## 原始文档
++++

In [1]:
import numpy as np
import pandas as pd
import random

In [2]:
#读取和转换ml100k数据集
def read_data(path):
    '''
    param path：数据集地址
    return data：ml100k数据的DataFrame格式
    '''
    #ml100k数据集只取前三列，不需要时间戳
    data = pd.read_table( path , header=None , usecols=[0,1,2] )
    data.columns=pd.Series(['userid','itemid','score'])
    return data

data = read_data(r'C:\Users\Administrator\Desktop\ml100k.txt')

In [3]:
#划分训练集和测试集
def train_test_split(data , N , M , seednum):
    '''
    param data: ml100k全部数据
    param N: 划分的份数
    param M: 测试集数据取第M份数据
    param seednum: 随机数种子
    return train_data: 训练集数据
           test_data: 测试集数据
    '''
    #设定随机数种子
    random.seed(seednum)
    #data的DataFrame中新建一个列用来存储每条数据所归属的份数
    data['copies'] = 0
    
    for ml in range(data.shape[0]):
        #随机获取一个整数，作为该条数据归属第几份
        data.iloc[ml,3] = random.randint(1,N)

++++

(已保存条目)

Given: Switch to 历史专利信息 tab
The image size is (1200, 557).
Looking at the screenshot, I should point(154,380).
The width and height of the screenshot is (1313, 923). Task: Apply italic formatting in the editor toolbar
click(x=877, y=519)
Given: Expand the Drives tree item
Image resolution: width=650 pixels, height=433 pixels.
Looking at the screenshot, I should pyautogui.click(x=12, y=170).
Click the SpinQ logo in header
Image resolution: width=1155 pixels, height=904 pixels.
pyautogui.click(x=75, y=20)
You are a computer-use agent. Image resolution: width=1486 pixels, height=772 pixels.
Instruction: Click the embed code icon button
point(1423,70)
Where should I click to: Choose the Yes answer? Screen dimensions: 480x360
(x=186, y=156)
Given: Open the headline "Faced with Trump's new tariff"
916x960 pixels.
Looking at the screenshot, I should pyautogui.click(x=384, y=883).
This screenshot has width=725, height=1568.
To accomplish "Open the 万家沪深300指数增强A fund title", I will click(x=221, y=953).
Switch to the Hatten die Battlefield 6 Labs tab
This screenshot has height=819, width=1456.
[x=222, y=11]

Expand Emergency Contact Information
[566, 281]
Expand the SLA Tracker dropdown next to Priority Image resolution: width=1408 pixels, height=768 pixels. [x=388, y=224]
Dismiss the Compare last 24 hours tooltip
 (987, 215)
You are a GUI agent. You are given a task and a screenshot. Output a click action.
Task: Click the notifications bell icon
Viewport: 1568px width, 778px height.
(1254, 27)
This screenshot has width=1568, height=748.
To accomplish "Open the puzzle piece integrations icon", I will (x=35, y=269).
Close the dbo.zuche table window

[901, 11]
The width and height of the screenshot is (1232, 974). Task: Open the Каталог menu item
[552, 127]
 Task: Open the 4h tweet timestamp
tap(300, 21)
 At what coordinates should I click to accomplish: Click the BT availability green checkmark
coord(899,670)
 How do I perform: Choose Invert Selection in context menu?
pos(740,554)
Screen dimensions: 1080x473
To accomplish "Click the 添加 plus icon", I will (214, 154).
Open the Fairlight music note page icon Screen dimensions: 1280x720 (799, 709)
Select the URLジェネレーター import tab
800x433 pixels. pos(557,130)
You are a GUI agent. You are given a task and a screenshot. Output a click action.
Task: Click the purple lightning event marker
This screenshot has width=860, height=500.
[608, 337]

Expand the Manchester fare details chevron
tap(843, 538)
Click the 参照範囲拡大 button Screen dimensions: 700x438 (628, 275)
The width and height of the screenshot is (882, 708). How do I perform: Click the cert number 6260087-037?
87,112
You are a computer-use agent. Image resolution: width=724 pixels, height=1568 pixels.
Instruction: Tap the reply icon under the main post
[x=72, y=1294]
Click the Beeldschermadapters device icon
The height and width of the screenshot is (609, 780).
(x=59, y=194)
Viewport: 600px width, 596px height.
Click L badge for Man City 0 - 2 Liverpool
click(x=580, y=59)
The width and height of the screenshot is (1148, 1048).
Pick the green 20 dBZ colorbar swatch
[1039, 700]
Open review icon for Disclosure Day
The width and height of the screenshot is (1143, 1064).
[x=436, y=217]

++++

## 练习任务
1. 在这段 ml100k 数据处理代码中，read_data 函数读取数据集时保留哪些列？
2. 判断下列说法是否符合这段 ml100k 数据处理代码，逐条回答"是"或"否"，并原样引用代码中起决定作用的字句：(a) 读入的数据三列分别命名为 userid、itemid、score；(b) train_test_split 中的参数 M 表示划分的份数；(c) 每条数据所归属的份数存放在新建的 copies 列中。
3. 接着这段 ml100k 数据处理代码的最后一行往下写。

## 答案
1. 只取前三列（usecols=[0,1,2]），不需要时间戳。

2.
(a) 是："data.columns=pd.Series(['userid','itemid','score'])"
(b) 否："param N: 划分的份数"，而 M 是"param M: 测试集数据取第M份数据"
(c) 是："#data的DataFrame中新建一个列用来存储每条数据所归属的份数"，以及"data['copies'] = 0"

3.
    
    #根据M，取出训练集和测试集
    train_data = data[data['copies'] != M]
    test_data = data[data['copies'] == M]
    
    #取完训练集和测试集后，删除份数字段
    train_data.drop(columns=['copies'] , inplace=True)
    test_data.drop(columns=['copies'] , inplace=True)
    
    return train_data , test_data

train_data , test_data = train_test_split(data , 8 , 1 , 10)

A value is trying to be set on a copy of a slice from a DataFrame

See the caveats in the documentation: https://pandas.pydata.org/pandas-docs/stable/user_guide/indexing.html#returning-a-view-versus-a-copy
  errors=errors,


In [4]:
#数据转化为pvoit格式
def tranform_pvoit(data):
    '''
    param: data数据
    return: data数据的pivot格式
    '''
    data = data.pivot(index='userid',columns='itemid',values='score')
    data.fillna(value=0 , inplace=True) #null用0填充
    
    #取出行列索引值
    data_index = data.index
    data_columns = data.columns
    
    return np.array(data) , data_index , data_columns

R , data_index , data_columns = tranform_pvoit(train_data)

In [5]:
#LFM矩阵分解
def LFM_model(R,fators,alpha,lamda,max_step,min_eui):
    '''
    param R: 用户-物品评分共现矩阵
    param fator: 隐因子个数
    param alpha: 学习率
    param lamda: 正则化项系数
    param max_step: 迭代最大步数
    param min_eui: 允许的最小误差
    return P: 用户-隐因子矩阵(m*k)，Q: 隐因子-物品矩阵(k*n)，preR: 用户-物品评分共现矩阵估计值(m*n)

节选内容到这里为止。